Tareas propuestas:
- A) ¿Puedes imprimir sin ningún cambio el fragmento del texto sobre los Reyes Magos que va desde "Y pasan los" hasta "momentos adecuados.", ambos incluidos?
- B) ¿Cómo quedaría en forma de lista breve el párrafo del texto sobre los Reyes Magos que comienza con "Este es el primer paso", conservando sus hechos principales?

Año tras año
en la misma situación. Ilusionado y encaprichado con tal o cual juguete. Un
juguete que sabes que vas a usarlo esa semana y para de contar. Pero aún así lo
quieres. Lo has visto en la tele y se te ha metido por los ojos.
Entonces
llega la charla de papá y mamá para intentar convencerte de que no te pidas ese
juguete: “Cariño, es muy caro y los Reyes tienen muchos niños a los que
comprarles regalos; además, ya tienes algo parecido en casa”. A lo que tú
respondes, impaciente: “Los Reyes Magos son ricos y pueden traerme cualquier
cosa que yo les pida”.
Este es el
primer paso. Tú te enfurruñas porque crees que papá y mamá escribirán a
escondidas otra carta en la que convencerán a los Reyes para que no te traigan
tu dichoso juguete. Pero, claro, tú sigues tan empeñado que hasta a tus pobres
padres les das pena y se tragan que te gusta de verdad. Entonces llega el día y
ves bajo el árbol tu querido juguete y la sonrisa tonta de tus padres cuando
abres el regalo con ojos chispeantes.
Y pasan los
años. Sabes que cierta magia se ha perdido, que has dejado atrás una parte
importante de tu vida que sabes que no vas a recuperar. Pero intentas seguir
adelante. Lo haces por los más pequeños de la familia: tus hermanos, tus
primos, etc. Aparentas la emoción justa y necesaria y te sorprendes en los
momentos adecuados.

Datos proporcionados:
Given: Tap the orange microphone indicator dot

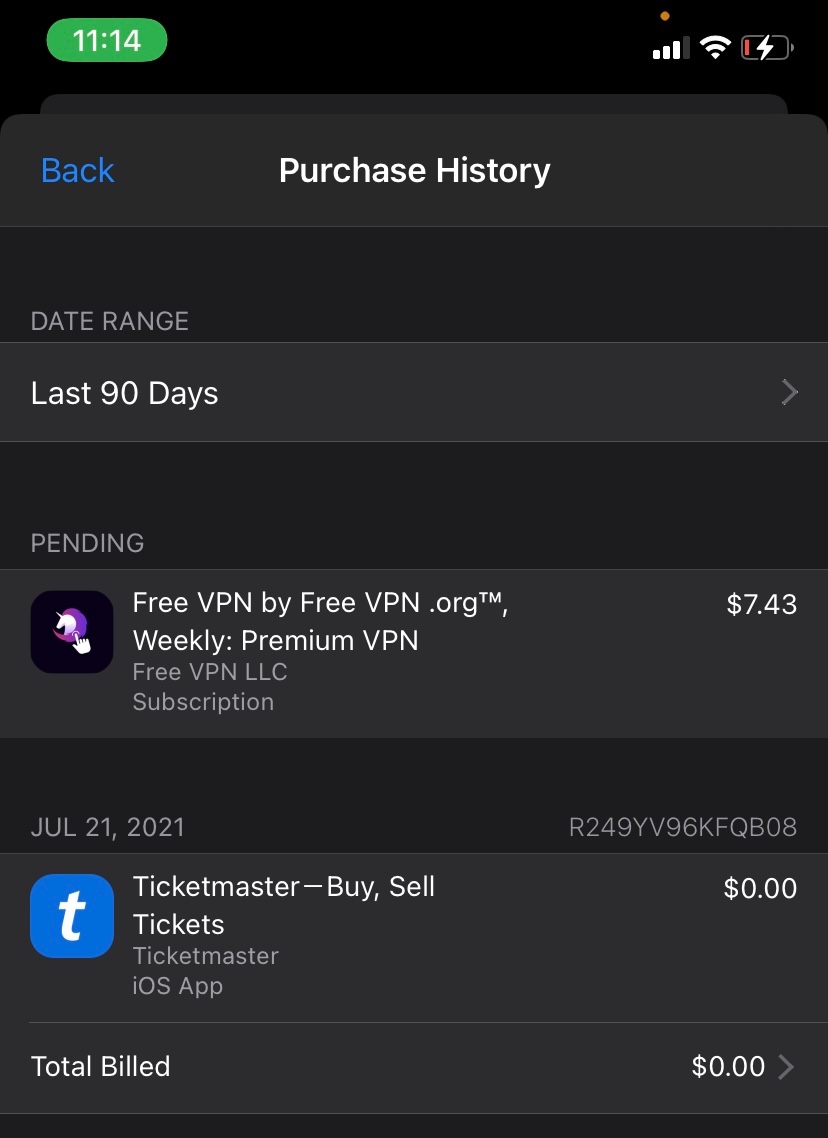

Respuestas del ejercicio:
- A)
Y pasan los
años. Sabes que cierta magia se ha perdido, que has dejado atrás una parte
importante de tu vida que sabes que no vas a recuperar. Pero intentas seguir
adelante. Lo haces por los más pequeños de la familia: tus hermanos, tus
primos, etc. Aparentas la emoción justa y necesaria y te sorprendes en los
momentos adecuados.

- B)
- Te enfurruñas porque crees que tus padres escribirán a escondidas otra carta para convencer a los Reyes de que no te traigan el juguete.
- Sigues tan empeñado que tus padres sienten pena y se creen que de verdad te gusta.
- Llega el día y encuentras el juguete bajo el árbol.
- Tus padres sonríen mientras abres el regalo con ojos chispeantes.